[Dataset items]
____________________

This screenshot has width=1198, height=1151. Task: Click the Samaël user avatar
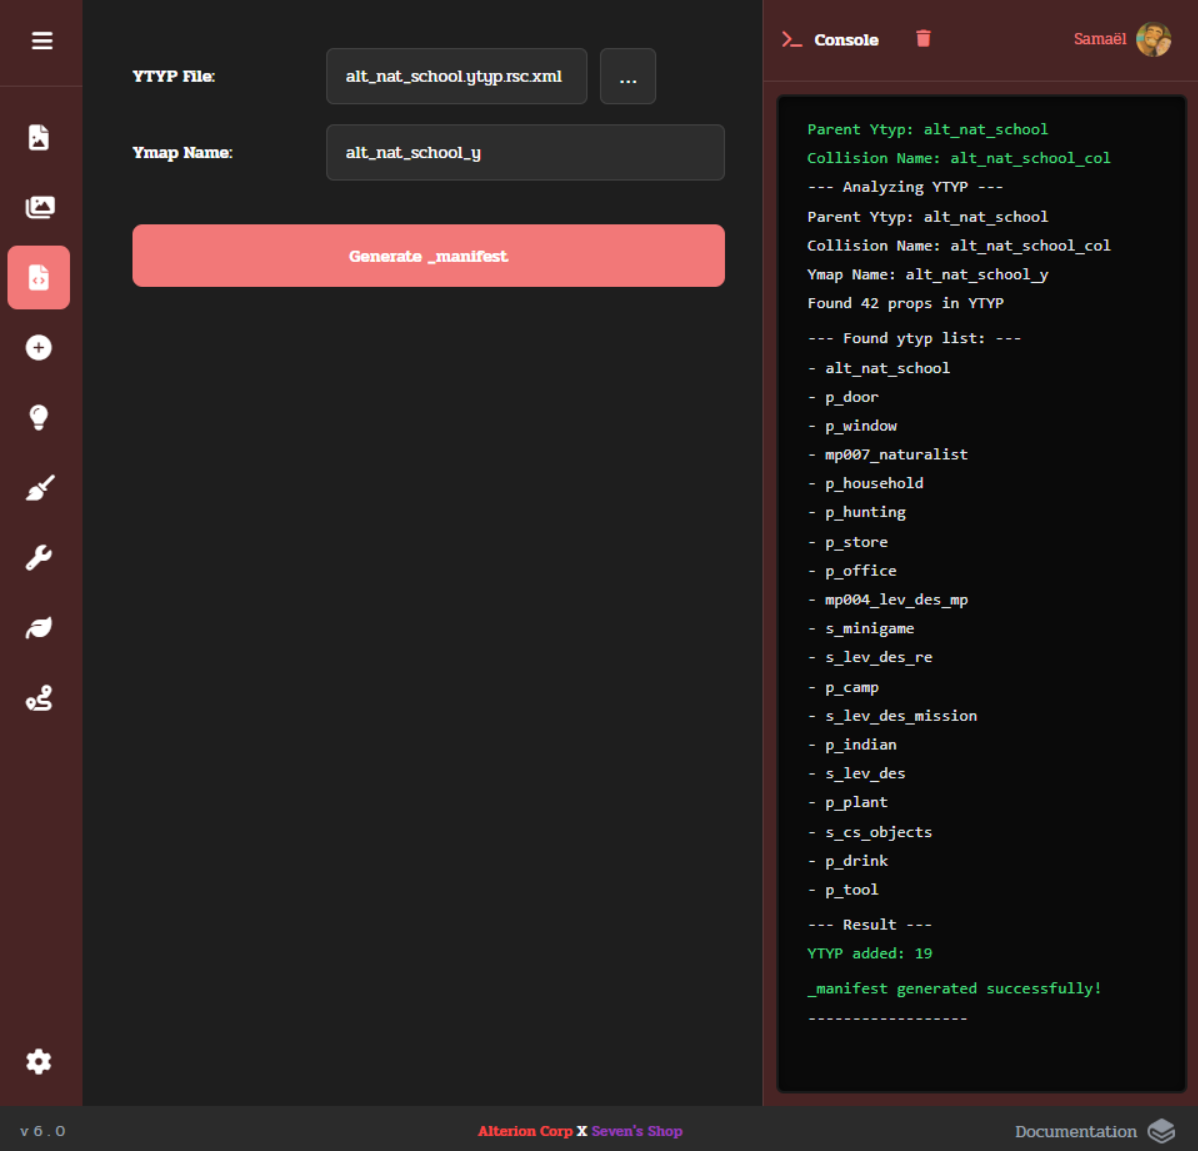1153,39
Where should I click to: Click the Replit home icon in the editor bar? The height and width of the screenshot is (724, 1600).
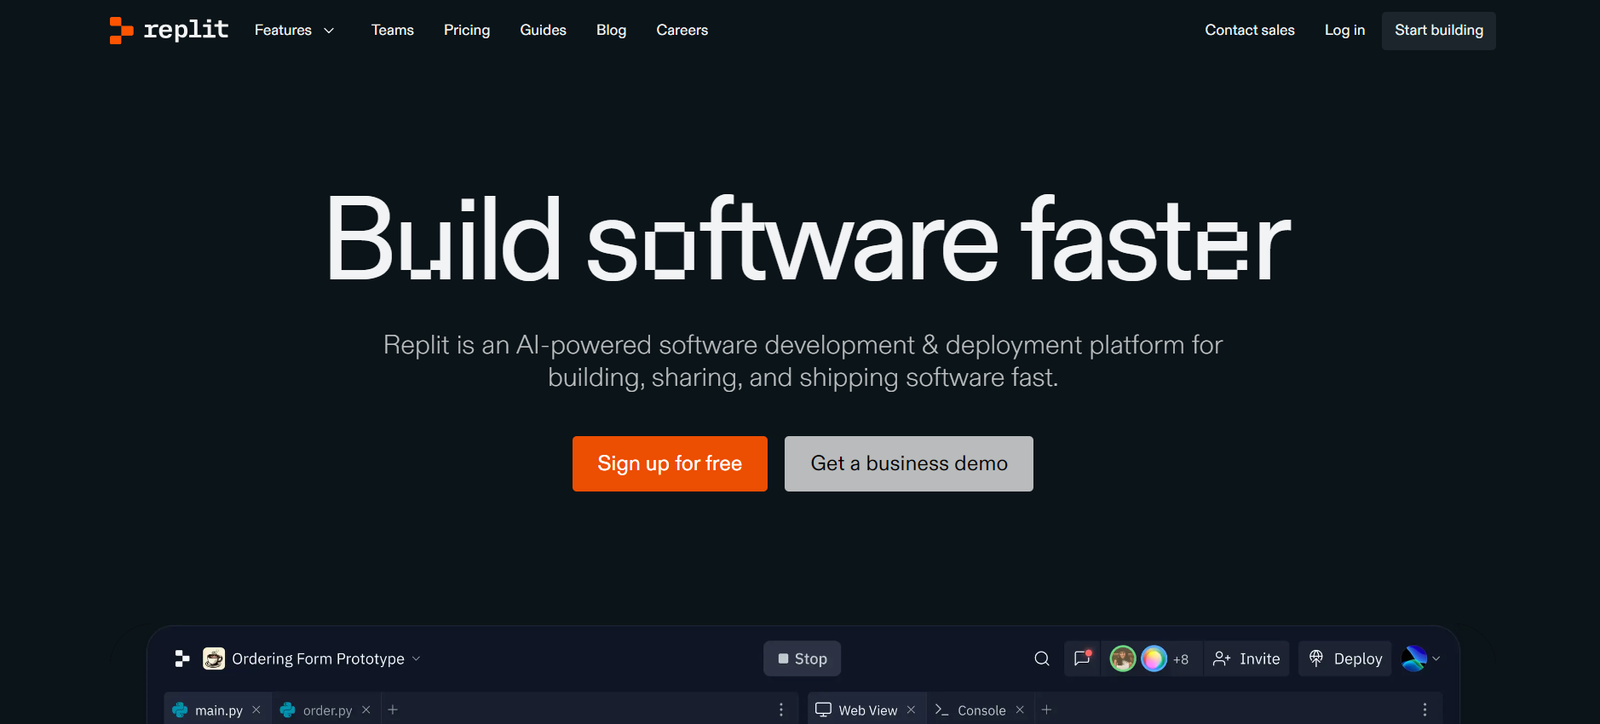tap(182, 658)
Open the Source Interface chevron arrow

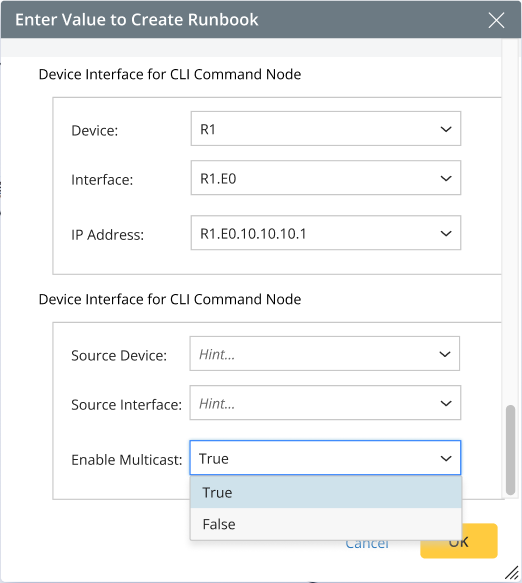[446, 403]
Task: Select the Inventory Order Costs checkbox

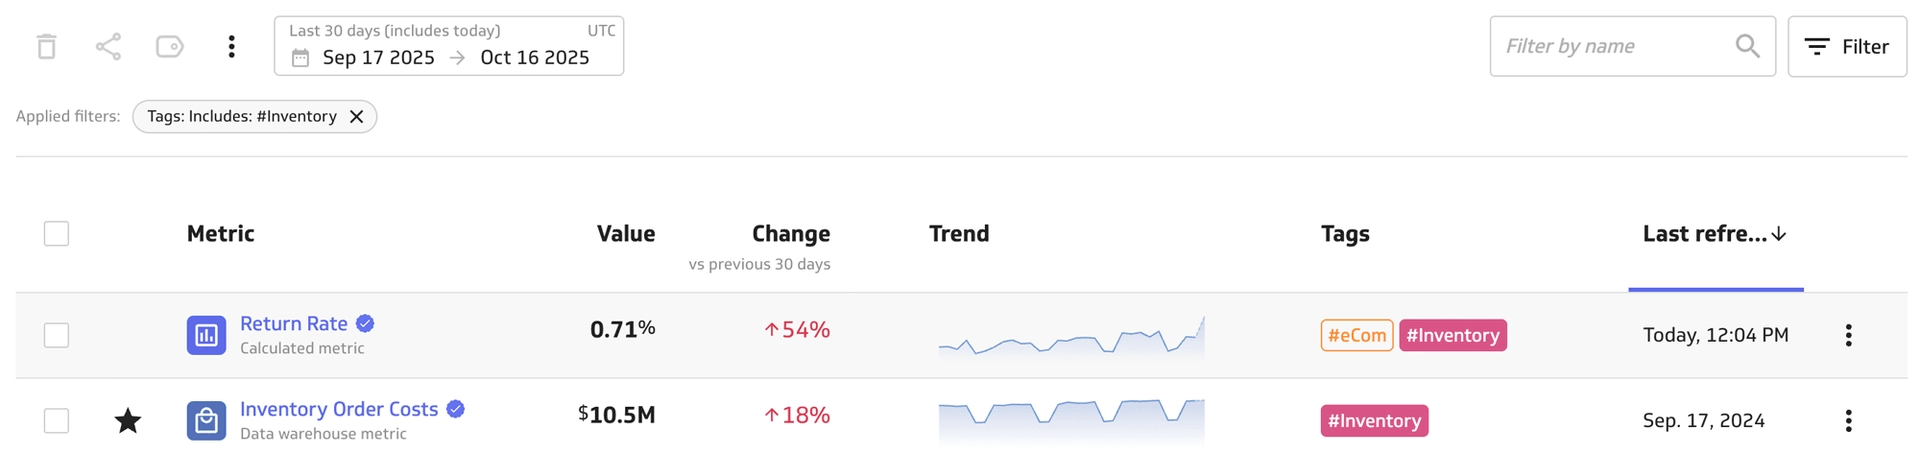Action: click(x=57, y=421)
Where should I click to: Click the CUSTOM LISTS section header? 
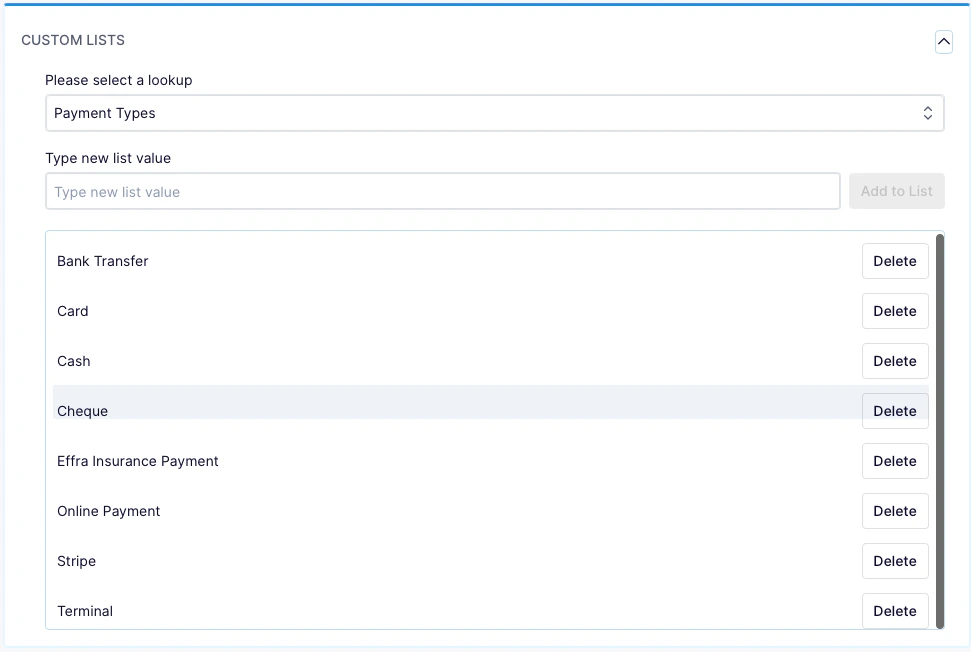(x=73, y=40)
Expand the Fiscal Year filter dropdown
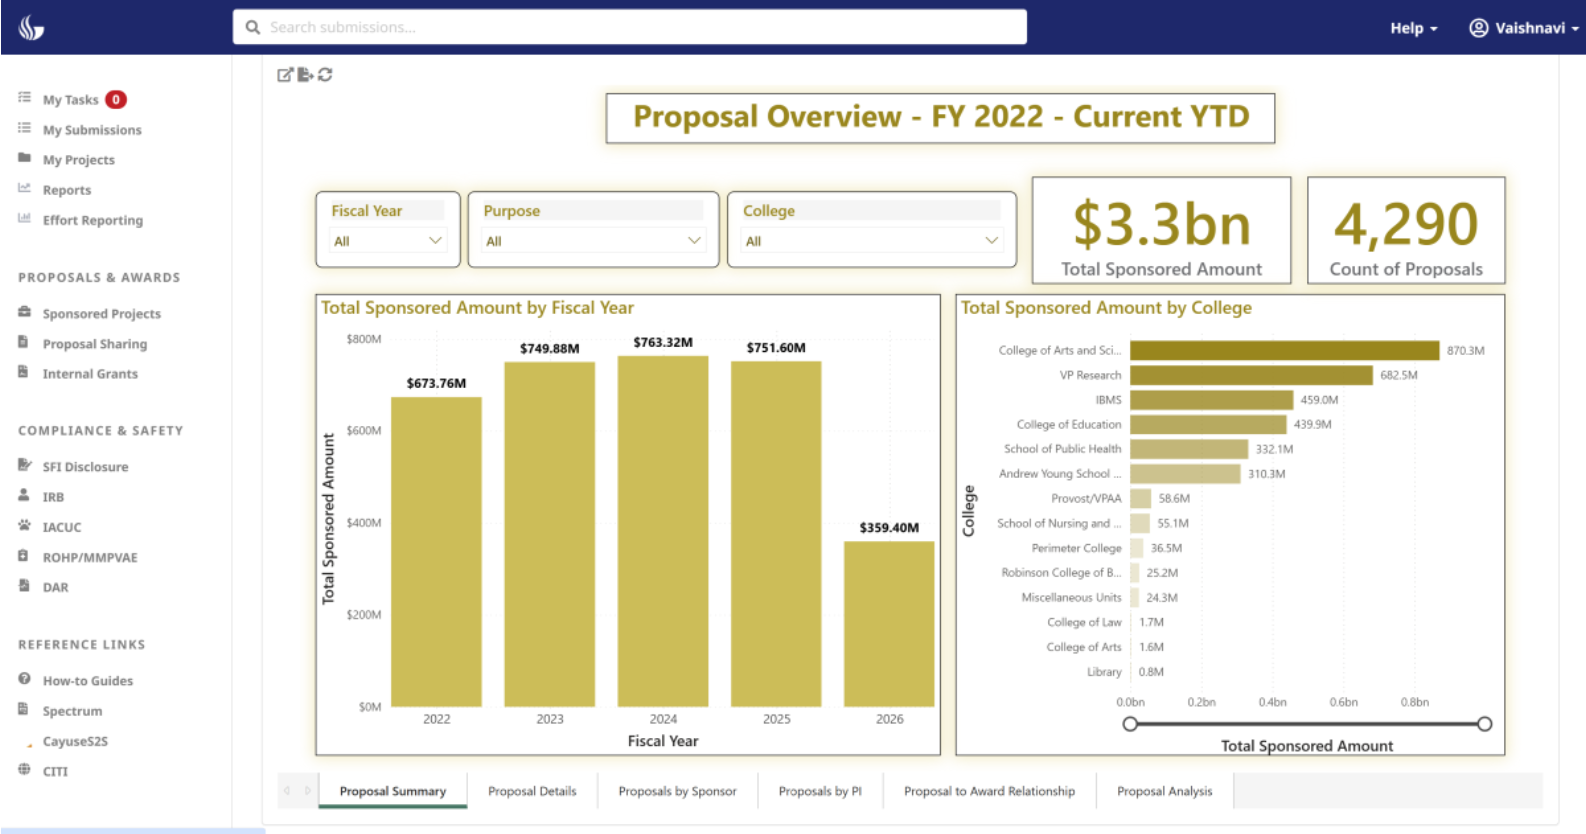Screen dimensions: 1586x834 pyautogui.click(x=388, y=241)
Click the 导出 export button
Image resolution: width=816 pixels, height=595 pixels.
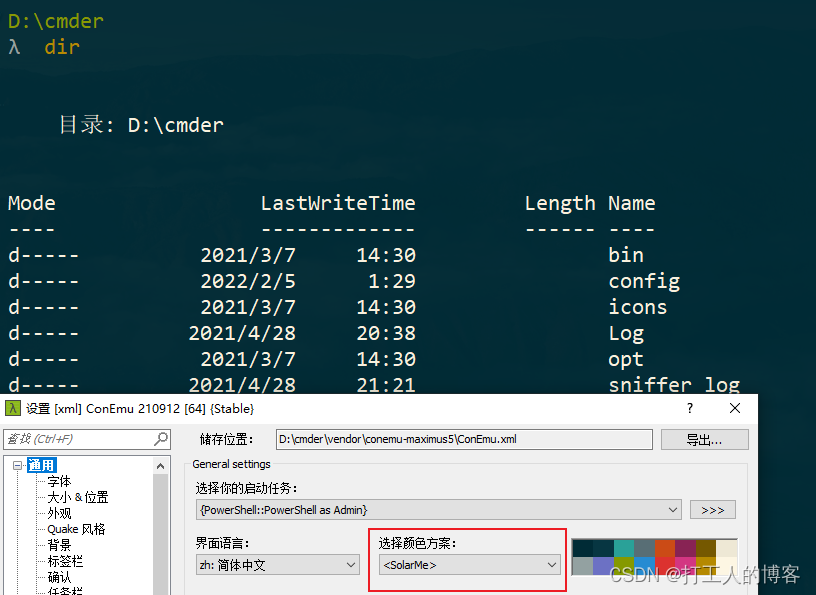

____________________

__Directions for this task__: Rewrite every line of the material above, substituting "screen capture" for each "screenshot" and changing nothing else. Leave out the pictures.

__The reply__:
This screen capture has width=1198, height=1151. Task: Click the Samaël user avatar
1153,39
Where should I click to: Click the Replit home icon in the editor bar? The height and width of the screen capture is (724, 1600).
tap(182, 658)
Open the Source Interface chevron arrow

[446, 403]
Task: Select the Inventory Order Costs checkbox

Action: click(x=57, y=421)
Where should I click to: Click the CUSTOM LISTS section header? 
(x=73, y=40)
Expand the Fiscal Year filter dropdown
Screen dimensions: 1586x834 pyautogui.click(x=388, y=241)
Click the 导出 export button
Image resolution: width=816 pixels, height=595 pixels.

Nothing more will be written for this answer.